> _WORK REQUIRED_
Write out the stretch of the records from the line containing "The image size is (725, 1568)." through the line containing "Action: click(275, 37)", reproducing each line exactly.

> _MATERIAL_
◆ ◆ ◆ ◆ ◆
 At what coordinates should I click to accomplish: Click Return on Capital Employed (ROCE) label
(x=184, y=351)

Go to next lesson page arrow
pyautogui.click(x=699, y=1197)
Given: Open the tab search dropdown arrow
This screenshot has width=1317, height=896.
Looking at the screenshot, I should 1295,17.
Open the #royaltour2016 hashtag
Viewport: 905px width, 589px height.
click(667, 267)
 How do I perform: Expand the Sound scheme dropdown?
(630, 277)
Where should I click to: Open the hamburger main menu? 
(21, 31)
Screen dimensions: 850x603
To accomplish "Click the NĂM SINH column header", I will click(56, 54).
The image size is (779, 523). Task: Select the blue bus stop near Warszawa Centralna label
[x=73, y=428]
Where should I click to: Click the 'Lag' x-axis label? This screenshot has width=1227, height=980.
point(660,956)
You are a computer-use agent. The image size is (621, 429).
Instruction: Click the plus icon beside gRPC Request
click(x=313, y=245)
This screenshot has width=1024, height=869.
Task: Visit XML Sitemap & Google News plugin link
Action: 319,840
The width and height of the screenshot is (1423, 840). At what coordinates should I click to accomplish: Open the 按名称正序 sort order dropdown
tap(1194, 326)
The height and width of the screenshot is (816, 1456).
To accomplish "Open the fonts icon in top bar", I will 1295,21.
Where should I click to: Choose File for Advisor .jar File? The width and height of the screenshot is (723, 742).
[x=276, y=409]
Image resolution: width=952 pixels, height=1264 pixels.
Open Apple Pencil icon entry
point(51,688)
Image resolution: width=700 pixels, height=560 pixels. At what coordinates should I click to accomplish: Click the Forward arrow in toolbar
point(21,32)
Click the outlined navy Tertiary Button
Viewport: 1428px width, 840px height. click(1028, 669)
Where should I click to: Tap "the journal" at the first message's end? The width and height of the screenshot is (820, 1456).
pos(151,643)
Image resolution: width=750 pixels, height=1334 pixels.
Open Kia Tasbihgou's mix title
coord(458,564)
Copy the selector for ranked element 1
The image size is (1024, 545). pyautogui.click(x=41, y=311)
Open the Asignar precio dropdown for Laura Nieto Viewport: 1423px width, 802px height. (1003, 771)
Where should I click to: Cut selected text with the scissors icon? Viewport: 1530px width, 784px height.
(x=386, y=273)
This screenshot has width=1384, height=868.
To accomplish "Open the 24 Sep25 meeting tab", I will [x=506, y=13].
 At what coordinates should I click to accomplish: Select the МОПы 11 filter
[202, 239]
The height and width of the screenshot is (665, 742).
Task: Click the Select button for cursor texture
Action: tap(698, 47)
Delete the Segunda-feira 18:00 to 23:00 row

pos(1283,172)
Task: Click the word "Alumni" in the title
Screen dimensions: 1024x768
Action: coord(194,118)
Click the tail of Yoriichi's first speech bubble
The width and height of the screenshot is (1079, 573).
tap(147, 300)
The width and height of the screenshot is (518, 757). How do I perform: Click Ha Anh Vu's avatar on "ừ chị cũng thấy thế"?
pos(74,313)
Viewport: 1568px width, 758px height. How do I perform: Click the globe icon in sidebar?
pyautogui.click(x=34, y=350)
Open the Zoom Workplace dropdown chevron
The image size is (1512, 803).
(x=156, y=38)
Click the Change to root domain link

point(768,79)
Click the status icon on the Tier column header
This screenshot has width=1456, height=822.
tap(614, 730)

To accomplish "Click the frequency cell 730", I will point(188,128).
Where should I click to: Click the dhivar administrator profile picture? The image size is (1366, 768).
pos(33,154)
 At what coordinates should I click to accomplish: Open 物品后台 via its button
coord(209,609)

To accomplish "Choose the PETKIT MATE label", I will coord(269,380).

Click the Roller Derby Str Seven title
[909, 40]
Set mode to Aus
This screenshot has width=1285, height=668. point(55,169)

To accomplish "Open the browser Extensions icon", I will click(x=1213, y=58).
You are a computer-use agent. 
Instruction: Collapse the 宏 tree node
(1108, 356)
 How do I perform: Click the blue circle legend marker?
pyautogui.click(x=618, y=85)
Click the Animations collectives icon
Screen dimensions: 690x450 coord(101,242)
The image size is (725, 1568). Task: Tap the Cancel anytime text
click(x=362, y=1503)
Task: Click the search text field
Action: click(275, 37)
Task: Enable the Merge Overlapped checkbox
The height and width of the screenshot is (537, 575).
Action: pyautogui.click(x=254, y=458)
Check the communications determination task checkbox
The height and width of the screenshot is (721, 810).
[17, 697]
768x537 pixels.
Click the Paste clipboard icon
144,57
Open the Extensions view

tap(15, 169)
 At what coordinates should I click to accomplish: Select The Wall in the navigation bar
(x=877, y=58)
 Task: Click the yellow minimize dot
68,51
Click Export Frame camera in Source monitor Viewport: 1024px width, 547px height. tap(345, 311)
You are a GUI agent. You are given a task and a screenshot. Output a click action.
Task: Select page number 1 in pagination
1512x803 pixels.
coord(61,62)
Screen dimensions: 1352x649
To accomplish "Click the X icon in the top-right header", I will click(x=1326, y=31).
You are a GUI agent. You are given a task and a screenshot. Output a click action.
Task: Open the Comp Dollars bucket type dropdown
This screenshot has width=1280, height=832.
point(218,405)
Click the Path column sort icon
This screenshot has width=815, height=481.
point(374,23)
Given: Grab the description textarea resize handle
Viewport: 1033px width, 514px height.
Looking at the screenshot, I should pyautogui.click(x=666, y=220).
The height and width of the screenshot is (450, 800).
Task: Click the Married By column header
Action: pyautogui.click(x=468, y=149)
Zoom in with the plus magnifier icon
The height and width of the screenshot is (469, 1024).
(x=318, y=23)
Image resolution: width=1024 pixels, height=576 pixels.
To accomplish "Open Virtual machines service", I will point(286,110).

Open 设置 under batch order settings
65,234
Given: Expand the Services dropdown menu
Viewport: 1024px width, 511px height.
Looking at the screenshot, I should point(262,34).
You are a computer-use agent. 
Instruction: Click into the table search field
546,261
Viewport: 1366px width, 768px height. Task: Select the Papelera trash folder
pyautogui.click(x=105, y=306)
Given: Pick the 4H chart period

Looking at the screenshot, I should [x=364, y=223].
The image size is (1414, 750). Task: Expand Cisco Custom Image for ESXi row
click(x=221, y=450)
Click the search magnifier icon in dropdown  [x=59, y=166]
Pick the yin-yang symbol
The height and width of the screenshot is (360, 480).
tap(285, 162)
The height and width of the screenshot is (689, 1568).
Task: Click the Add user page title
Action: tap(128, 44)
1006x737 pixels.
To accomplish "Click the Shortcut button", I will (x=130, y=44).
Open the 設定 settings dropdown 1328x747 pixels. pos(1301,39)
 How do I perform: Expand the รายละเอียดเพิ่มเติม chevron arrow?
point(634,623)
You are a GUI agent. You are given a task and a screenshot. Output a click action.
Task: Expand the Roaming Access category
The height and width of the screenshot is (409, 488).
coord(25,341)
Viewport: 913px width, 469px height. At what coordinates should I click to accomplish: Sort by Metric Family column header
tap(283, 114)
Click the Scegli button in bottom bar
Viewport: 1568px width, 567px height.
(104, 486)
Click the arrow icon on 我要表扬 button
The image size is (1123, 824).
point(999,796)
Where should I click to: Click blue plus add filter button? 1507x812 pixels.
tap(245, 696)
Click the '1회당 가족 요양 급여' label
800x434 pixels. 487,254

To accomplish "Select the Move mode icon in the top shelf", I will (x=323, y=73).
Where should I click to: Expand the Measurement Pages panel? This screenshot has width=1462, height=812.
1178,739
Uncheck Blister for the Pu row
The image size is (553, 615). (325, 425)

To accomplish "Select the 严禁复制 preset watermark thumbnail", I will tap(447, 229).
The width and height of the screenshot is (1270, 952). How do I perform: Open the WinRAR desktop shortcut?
◆ ◆ ◆ ◆ ◆
> _EXPECTED OUTPUT_
The image size is (725, 1568). Task: Tap the Cancel anytime text
click(x=362, y=1503)
Task: Click the search text field
Action: click(275, 37)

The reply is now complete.